Reproduce the data below word for word, starting at its first line and ending at the line that contains "Action: (x=1461, y=191)", with both of those lines included.

# start of Extracted data

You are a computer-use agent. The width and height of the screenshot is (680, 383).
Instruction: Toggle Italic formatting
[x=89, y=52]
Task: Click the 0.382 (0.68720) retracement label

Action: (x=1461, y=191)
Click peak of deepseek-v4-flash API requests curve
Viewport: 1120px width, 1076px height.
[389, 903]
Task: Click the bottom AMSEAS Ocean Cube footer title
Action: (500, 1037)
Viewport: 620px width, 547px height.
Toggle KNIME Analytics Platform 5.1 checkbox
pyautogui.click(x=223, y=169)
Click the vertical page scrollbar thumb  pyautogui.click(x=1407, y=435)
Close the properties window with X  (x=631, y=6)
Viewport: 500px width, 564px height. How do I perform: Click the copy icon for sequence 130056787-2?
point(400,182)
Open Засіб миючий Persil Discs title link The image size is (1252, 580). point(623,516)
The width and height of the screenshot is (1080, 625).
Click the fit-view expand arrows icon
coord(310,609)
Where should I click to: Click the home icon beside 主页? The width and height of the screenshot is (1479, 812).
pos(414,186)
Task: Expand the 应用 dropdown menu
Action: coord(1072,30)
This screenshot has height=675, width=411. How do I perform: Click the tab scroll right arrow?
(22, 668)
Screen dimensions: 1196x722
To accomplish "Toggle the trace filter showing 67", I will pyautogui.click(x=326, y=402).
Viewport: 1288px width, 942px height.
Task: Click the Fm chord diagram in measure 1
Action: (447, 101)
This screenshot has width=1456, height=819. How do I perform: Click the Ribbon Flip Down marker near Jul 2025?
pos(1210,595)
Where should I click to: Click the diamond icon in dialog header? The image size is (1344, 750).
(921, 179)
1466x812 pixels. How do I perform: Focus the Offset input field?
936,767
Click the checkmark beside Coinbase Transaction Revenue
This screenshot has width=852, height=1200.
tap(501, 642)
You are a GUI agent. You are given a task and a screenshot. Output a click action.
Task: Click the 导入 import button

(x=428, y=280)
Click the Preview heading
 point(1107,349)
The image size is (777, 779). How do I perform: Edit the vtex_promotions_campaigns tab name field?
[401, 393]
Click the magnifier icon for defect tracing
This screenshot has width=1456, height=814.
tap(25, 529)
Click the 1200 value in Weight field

# end of Extracted data

■ **Output of the exercise**:
You are a computer-use agent. The width and height of the screenshot is (680, 383).
Instruction: Toggle Italic formatting
[x=89, y=52]
Task: Click the 0.382 (0.68720) retracement label

Action: (x=1461, y=191)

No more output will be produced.